MATERIAL SUPPLIED Start Marker

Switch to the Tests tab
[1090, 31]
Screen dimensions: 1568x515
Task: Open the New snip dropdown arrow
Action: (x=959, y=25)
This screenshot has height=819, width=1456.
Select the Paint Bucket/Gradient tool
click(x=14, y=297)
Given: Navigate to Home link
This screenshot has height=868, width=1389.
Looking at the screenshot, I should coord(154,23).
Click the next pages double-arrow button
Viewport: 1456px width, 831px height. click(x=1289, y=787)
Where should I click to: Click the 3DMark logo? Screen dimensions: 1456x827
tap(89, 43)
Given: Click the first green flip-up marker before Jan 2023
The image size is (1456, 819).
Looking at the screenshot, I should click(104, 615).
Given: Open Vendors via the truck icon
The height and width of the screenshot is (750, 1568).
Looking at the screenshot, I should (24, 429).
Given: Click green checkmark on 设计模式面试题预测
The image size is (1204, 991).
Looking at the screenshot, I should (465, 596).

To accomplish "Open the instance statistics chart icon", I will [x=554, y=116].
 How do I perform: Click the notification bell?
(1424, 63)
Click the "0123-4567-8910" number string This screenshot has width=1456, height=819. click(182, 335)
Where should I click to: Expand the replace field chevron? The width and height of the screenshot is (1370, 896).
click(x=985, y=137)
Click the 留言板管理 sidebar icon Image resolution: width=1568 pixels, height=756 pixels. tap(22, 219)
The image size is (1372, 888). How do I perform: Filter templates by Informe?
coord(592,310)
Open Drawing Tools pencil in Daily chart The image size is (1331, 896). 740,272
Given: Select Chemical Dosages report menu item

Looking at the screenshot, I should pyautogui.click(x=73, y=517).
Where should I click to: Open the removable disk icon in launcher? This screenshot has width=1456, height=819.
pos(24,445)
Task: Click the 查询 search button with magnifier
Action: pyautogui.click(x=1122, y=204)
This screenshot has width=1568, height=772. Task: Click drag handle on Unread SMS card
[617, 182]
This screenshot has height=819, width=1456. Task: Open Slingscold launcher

MATERIAL SUPPLIED End Marker

» WHAT TO WORK ON: Copy out the records shown above, every one, exactly.

» TASK RESPONSE:
Switch to the Tests tab
[1090, 31]
Screen dimensions: 1568x515
Task: Open the New snip dropdown arrow
Action: (x=959, y=25)
This screenshot has height=819, width=1456.
Select the Paint Bucket/Gradient tool
click(x=14, y=297)
Given: Navigate to Home link
This screenshot has height=868, width=1389.
Looking at the screenshot, I should coord(154,23).
Click the next pages double-arrow button
Viewport: 1456px width, 831px height. click(x=1289, y=787)
Where should I click to: Click the 3DMark logo? Screen dimensions: 1456x827
tap(89, 43)
Given: Click the first green flip-up marker before Jan 2023
The image size is (1456, 819).
Looking at the screenshot, I should click(104, 615).
Given: Open Vendors via the truck icon
The height and width of the screenshot is (750, 1568).
Looking at the screenshot, I should (24, 429).
Given: Click green checkmark on 设计模式面试题预测
The image size is (1204, 991).
Looking at the screenshot, I should (465, 596).

To accomplish "Open the instance statistics chart icon", I will [x=554, y=116].
 How do I perform: Click the notification bell?
(1424, 63)
Click the "0123-4567-8910" number string This screenshot has width=1456, height=819. click(182, 335)
Where should I click to: Expand the replace field chevron? The width and height of the screenshot is (1370, 896).
click(x=985, y=137)
Click the 留言板管理 sidebar icon Image resolution: width=1568 pixels, height=756 pixels. tap(22, 219)
The image size is (1372, 888). How do I perform: Filter templates by Informe?
coord(592,310)
Open Drawing Tools pencil in Daily chart The image size is (1331, 896). 740,272
Given: Select Chemical Dosages report menu item

Looking at the screenshot, I should pyautogui.click(x=73, y=517).
Where should I click to: Open the removable disk icon in launcher? This screenshot has width=1456, height=819.
pos(24,445)
Task: Click the 查询 search button with magnifier
Action: pyautogui.click(x=1122, y=204)
This screenshot has width=1568, height=772. Task: Click drag handle on Unread SMS card
[617, 182]
This screenshot has height=819, width=1456. Task: Open Slingscold launcher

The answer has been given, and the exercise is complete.